# Goal
Copy the part of the listing below that runs from the line containing "1024x513 pixels. At" through the end of the listing. Leave out the pictures.

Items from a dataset
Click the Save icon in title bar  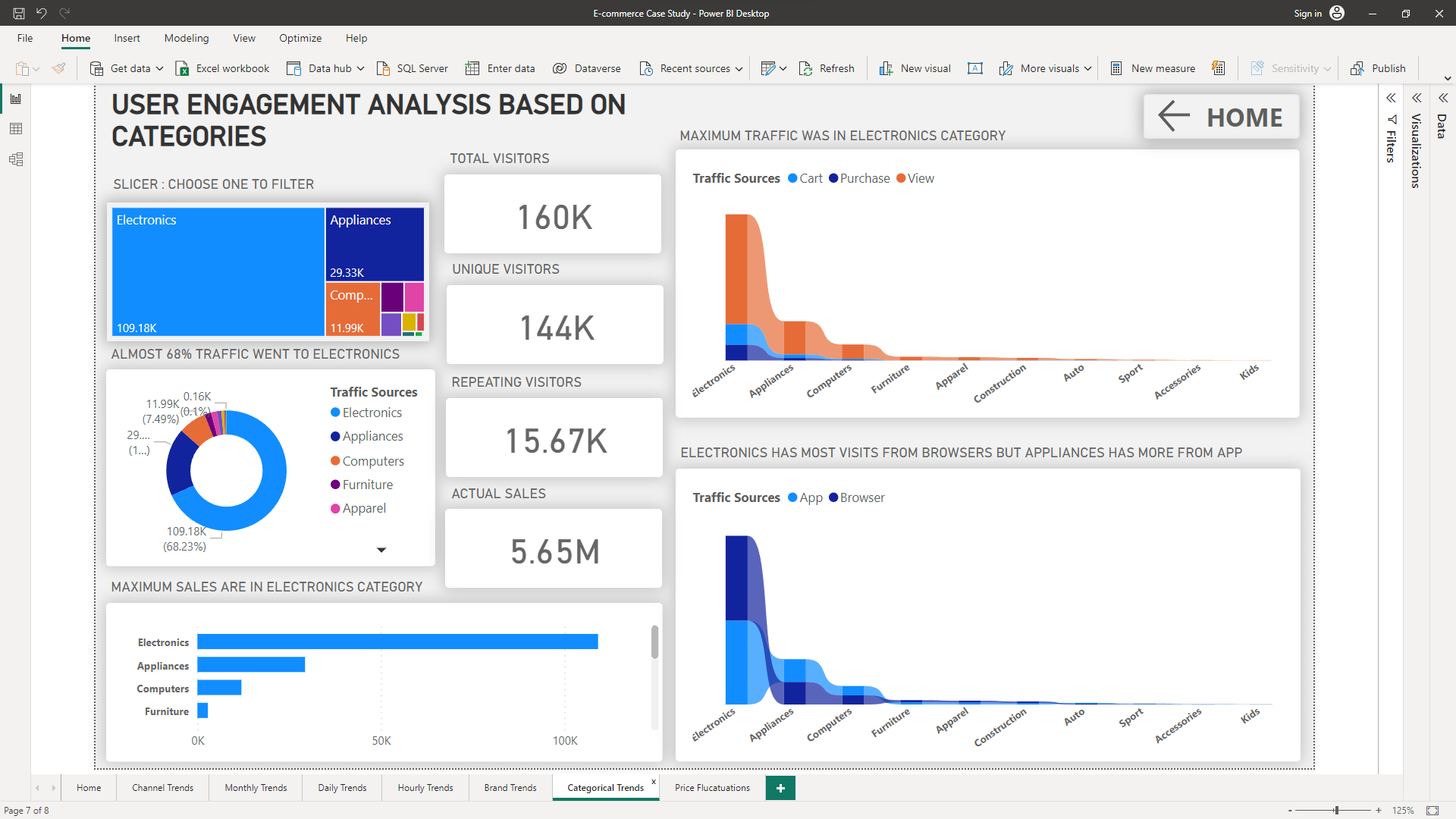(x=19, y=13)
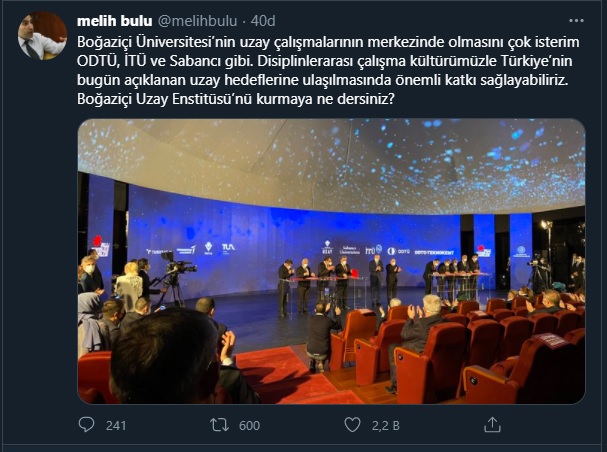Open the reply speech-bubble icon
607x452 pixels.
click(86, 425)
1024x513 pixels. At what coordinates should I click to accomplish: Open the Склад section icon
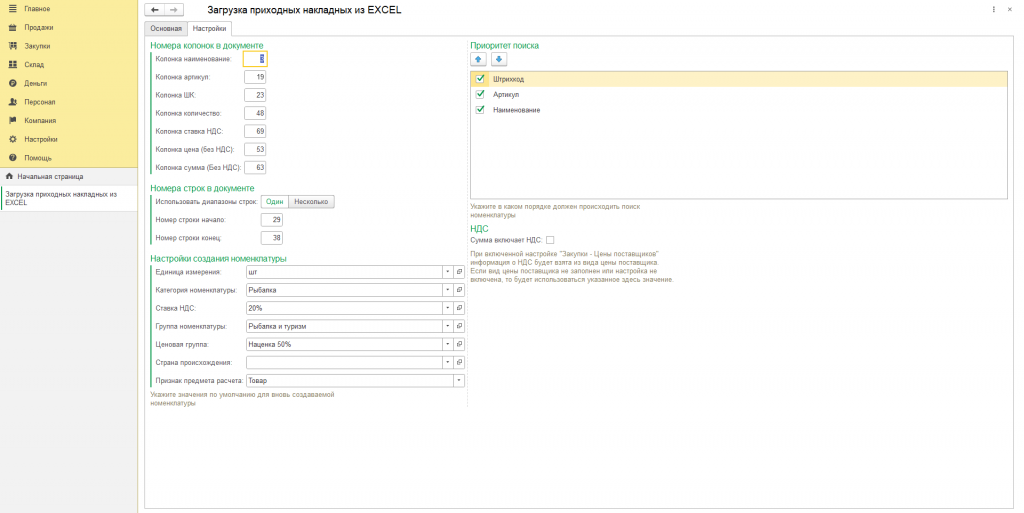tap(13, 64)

# Response to this exercise
1024x513 pixels. At what coordinates should I click to accomplish: Open the Склад section icon
tap(13, 64)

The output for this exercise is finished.